Article Text

Download PDFPDF

Paper
Improving access to medicines: empowering patients in the quest to improve treatment for rare lethal diseases
  1. Les Halpin1,
  2. Julian Savulescu2,
  3. Kevin Talbot3,
  4. Martin Turner3,
  5. Paul Talman4
  1. 1Lightfoot Solutions Group Limited, Bracknell, Berkshire, UK
  2. 2Oxford Centre for Neuroethics, University of Oxford, Oxford, UK
  3. 3Nuffield Department of Clinical Neurosciences, University of Oxford, John Radcliffe Hospital, Oxford, UK
  4. 4Neurosciences Department, Barwon Health, The Geelong Hospital, Geelong, Victoria, Australia
  1. Correspondence to Professor Paul Talman, Neurosciences Department, Barwon Health, The Geelong Hospital, Ryrie Street Geelong, Victoria 3220, Australia; pault{at}barwonhealth.org.au

Statistics from Altmetric.com

Request Permissions

If you wish to reuse any or all of this article please use the link below which will take you to the Copyright Clearance Center’s RightsLink service. You will be able to get a quick price and instant permission to reuse the content in many different ways.

A patient's perspective

In 2011 Les Halpin was diagnosed with motor neuron disease (MND), also known as amyotrophic lateral sclerosis (ALS). Since his diagnosis, Les has been committed to accelerating the development, approval and licensing of novel therapies for people with life threatening illnesses. Two years ago he also founded Halpin Neurosciences, a privately owned biotechnology company, to focus on accelerating the development of therapies for MND. In 2012 Les formed a campaigning organisation, ‘Access to Medicine’ http://www.accesstomedicine.co.uk/, a platform to open up a wider debate about the lack of drug development for people with life threatening illnesses.

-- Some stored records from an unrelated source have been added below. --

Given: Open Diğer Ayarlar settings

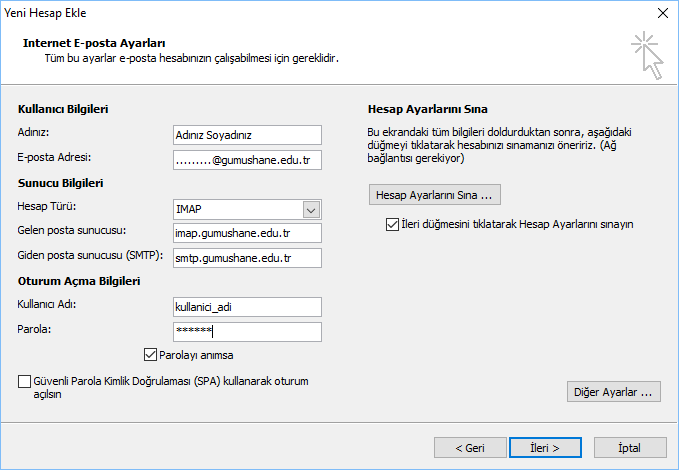Looking at the screenshot, I should 614,392.
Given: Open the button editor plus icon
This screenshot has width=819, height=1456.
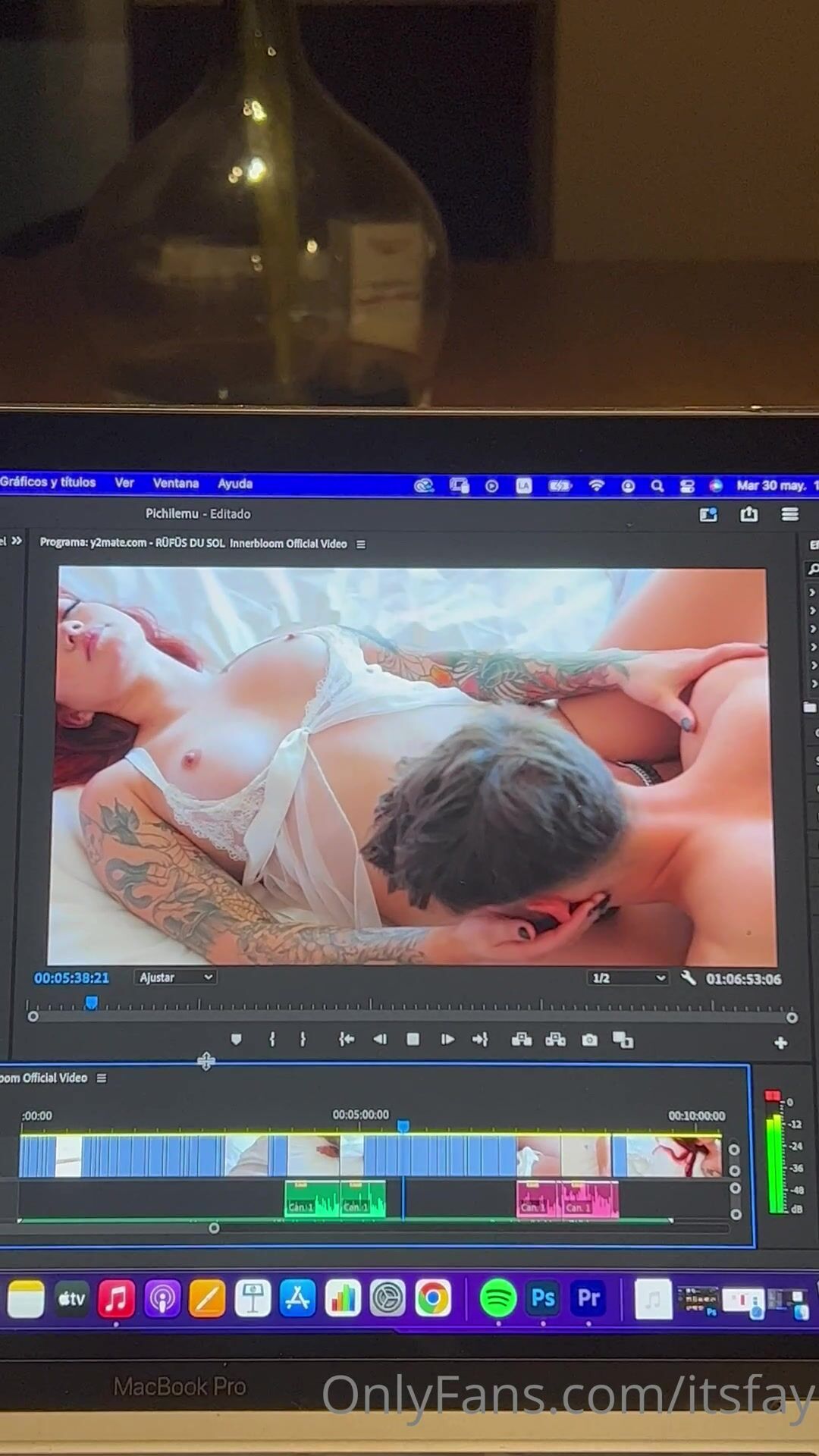Looking at the screenshot, I should pos(780,1043).
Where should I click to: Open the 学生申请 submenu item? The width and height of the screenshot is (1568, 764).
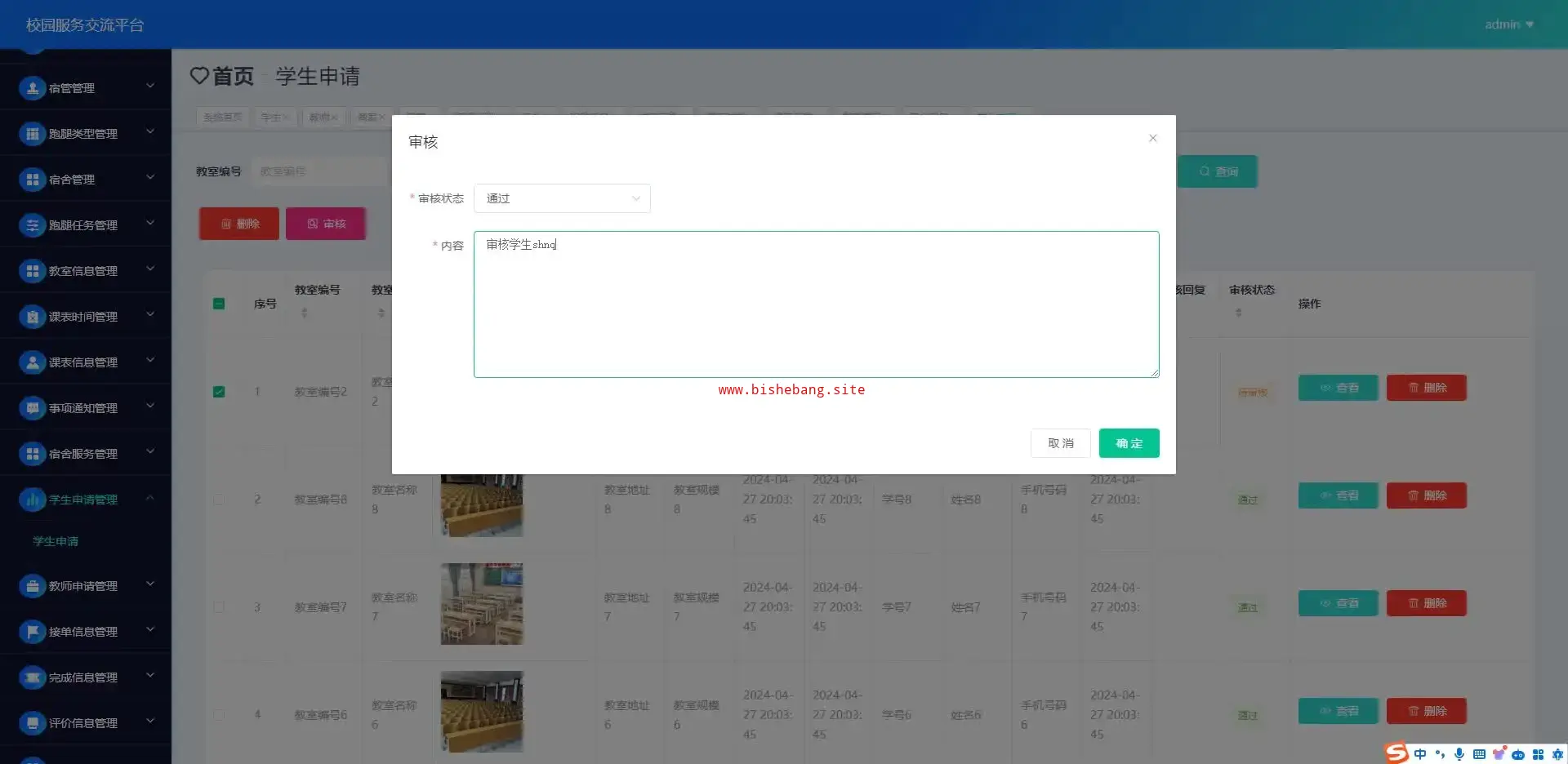56,541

A very good friend of mine died of motor neuron disease (MND) 20 years ago, as did a non-familial uncle 15 years ago. They received no therapies which could slow the disease progress, and from my perspective not a lot has changed since that time. This disease has affected me in a profound way, leaving me unable to walk and to use my limbs for everyday activities, affecting my speech, swallowing and breathing and robbing me of independence. The single licensed drug for MND, riluzole, is having no measurable impact on the progression of my disease nor on my quality of life.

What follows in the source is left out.